__WORK INSTRUCTIONS__: Reproduce word for word the lines of the records from the one containing "The height and" through the end of the records, including both ends.

=-=-=-=-=

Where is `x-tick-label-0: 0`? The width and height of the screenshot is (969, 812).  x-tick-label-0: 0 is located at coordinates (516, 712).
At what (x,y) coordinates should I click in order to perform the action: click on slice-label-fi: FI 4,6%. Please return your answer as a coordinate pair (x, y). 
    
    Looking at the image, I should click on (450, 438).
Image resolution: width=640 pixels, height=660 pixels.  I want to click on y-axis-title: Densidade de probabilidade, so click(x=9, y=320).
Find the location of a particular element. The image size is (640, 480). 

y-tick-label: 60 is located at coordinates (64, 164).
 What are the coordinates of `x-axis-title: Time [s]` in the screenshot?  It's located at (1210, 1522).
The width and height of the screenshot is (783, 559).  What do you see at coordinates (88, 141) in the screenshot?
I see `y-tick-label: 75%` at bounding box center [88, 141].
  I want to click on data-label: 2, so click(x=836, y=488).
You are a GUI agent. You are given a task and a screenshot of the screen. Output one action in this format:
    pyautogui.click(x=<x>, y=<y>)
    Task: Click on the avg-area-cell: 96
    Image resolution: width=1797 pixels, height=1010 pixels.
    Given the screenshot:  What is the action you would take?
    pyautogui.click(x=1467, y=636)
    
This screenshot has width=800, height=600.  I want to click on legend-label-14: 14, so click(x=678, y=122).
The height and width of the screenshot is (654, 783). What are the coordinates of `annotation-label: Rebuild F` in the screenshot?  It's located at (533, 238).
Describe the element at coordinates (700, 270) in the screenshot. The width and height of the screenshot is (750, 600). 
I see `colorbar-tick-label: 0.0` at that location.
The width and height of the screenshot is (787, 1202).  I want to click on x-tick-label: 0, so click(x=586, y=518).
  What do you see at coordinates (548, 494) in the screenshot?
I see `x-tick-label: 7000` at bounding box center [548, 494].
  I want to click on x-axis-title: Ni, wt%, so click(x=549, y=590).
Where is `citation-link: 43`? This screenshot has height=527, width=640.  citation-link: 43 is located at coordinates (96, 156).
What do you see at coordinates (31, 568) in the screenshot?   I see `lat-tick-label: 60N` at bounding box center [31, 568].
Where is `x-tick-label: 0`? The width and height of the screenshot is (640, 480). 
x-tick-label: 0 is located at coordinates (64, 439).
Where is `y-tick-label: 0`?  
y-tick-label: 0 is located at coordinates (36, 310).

=-=-=-=-=

__RESPONSE TO THE TASK__:
The height and width of the screenshot is (654, 783). What are the coordinates of `annotation-label: Rebuild F` in the screenshot?  It's located at (533, 238).
Describe the element at coordinates (700, 270) in the screenshot. The width and height of the screenshot is (750, 600). 
I see `colorbar-tick-label: 0.0` at that location.
The width and height of the screenshot is (787, 1202).  I want to click on x-tick-label: 0, so click(x=586, y=518).
  What do you see at coordinates (548, 494) in the screenshot?
I see `x-tick-label: 7000` at bounding box center [548, 494].
  I want to click on x-axis-title: Ni, wt%, so click(x=549, y=590).
Where is `citation-link: 43`? This screenshot has height=527, width=640.  citation-link: 43 is located at coordinates (96, 156).
What do you see at coordinates (31, 568) in the screenshot?   I see `lat-tick-label: 60N` at bounding box center [31, 568].
Where is `x-tick-label: 0`? The width and height of the screenshot is (640, 480). 
x-tick-label: 0 is located at coordinates (64, 439).
Where is `y-tick-label: 0`?  
y-tick-label: 0 is located at coordinates (36, 310).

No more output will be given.